Sleep disordered breathing and vascular function in patients with chronic mountain sickness and healthy high-altitude dwellers.

Details

Serval ID
serval:BIB_B6EB59BDADC2
Type
Article: article from journal or magazin.
Collection
Publications
Institution
Title
Sleep disordered breathing and vascular function in patients with chronic mountain sickness and healthy high-altitude dwellers.
Journal
Chest
Author(s)
Rexhaj E., Rimoldi S.F., Pratali L., Brenner R., Andries D., Soria R., Salinas Salmón C., Villena M., Romero C., Allemann Y., Lovis A., Heinzer R., Sartori C., Scherrer U.
ISSN
1931-3543 (Electronic)
ISSN-L
0012-3692
Publication state
Published
Issued date
2015
Language
english
Notes
Publication types: ARTICLE
Publication Status: aheadofprint
Abstract
Background: Chronic mountain sickness (CMS) is often associated with vascular dysfunction, but the underlying mechanism is unknown. Sleep disordered breathing (SDB) frequently occurs at high altitude. At low altitude SDB causes vascular dysfunction. Moreover, in SDB, transient elevations of right-sided cardiac pressure may cause right-to-left shunting in the presence of a patent foramen ovale (PFO) and, in turn, further aggravate hypoxemia and pulmonary hypertension.
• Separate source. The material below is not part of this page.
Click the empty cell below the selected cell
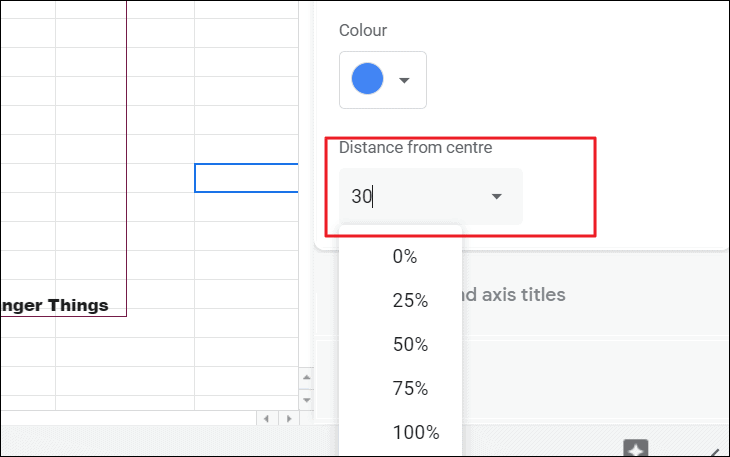This screenshot has width=730, height=457. click(x=246, y=207)
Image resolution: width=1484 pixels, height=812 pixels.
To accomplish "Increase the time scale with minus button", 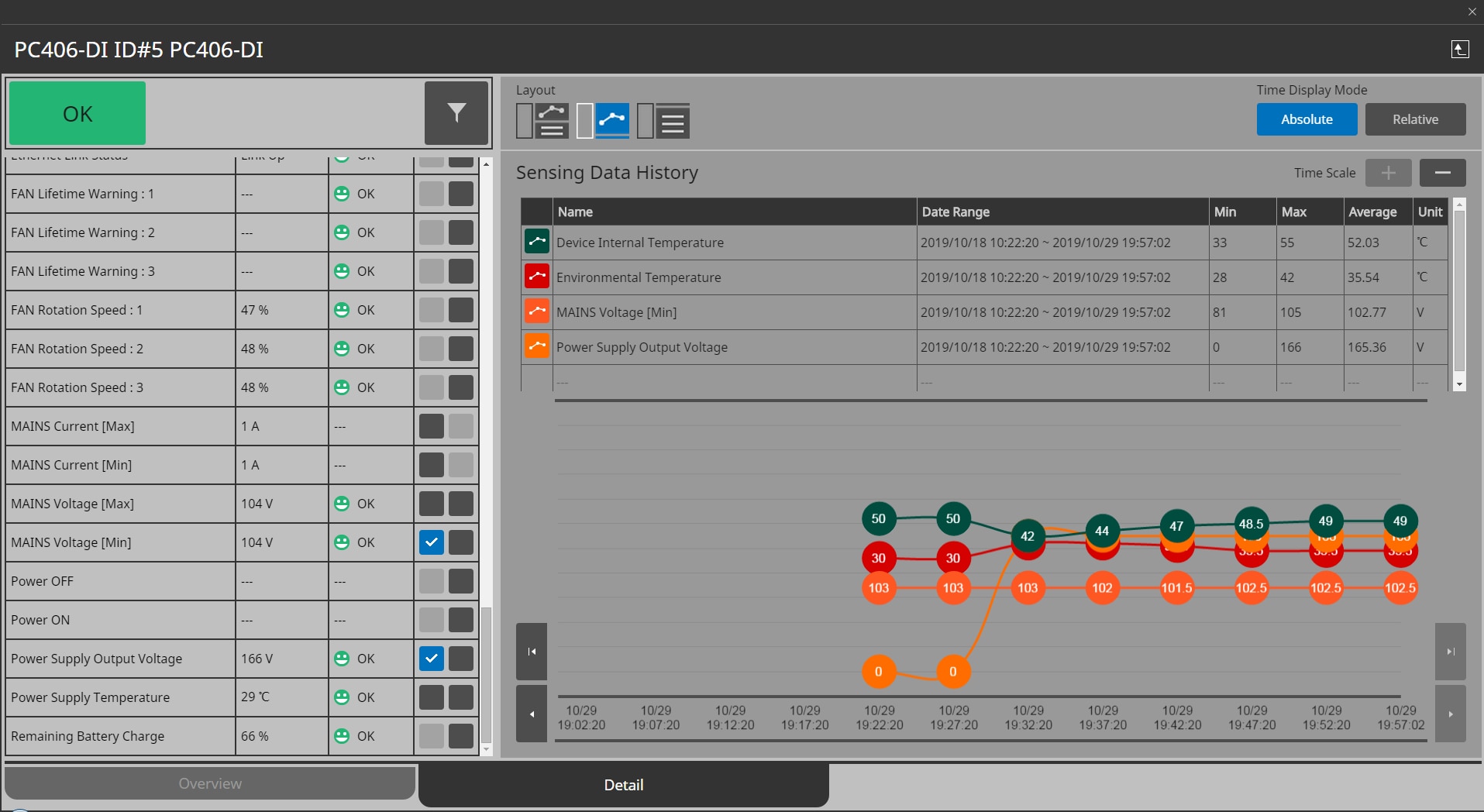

We speculated that compared to healthy high-altitude dwellers, in patients with CMS, SDB and nocturnal hypoxemia are more pronounced and related to vascular dysfunction.
Methods: We performed overnight sleep recordings, and measured systemic and pulmonary-artery pressure in 23 patients with CMS (mean±SD age 52.8±9.8 y) and 12 healthy controls (47.8±7.8 y) at 3600 m. In a subgroup of 15 subjects with SDB, we searched for PFO with transesophagal echocardiography.
Results: The major new findings were that in CMS patients, a) SDB and nocturnal hypoxemia was more severe (P<0.01) than in controls (apnea/hypopnea index, AHI, 38.9±25.5 vs. 14.3±7.8[nb/h]; SaO2, 80.2±3.6 vs. 86.8±1.7[%], CMS vs. controls), and b) AHI was directly correlated with systemic blood pressure (r=0.5216, P=0.001) and pulmonary-artery pressure (r=0.4497, P=0.024). PFO was associated with more severe SDB (AHI 48.8±24.7 vs. 14.8±7.3[nb/h], P=0.013, PFO vs. no PFO) and hypoxemia.
Conclusion: SDB and nocturnal hypoxemia are more severe in CMS patients than in controls and are associated with systemic and pulmonary vascular dysfunction. The presence of a PFO appeared to further aggravate SDB. Closure of PFO may improve SDB, hypoxemia and vascular dysfunction in CMS patients.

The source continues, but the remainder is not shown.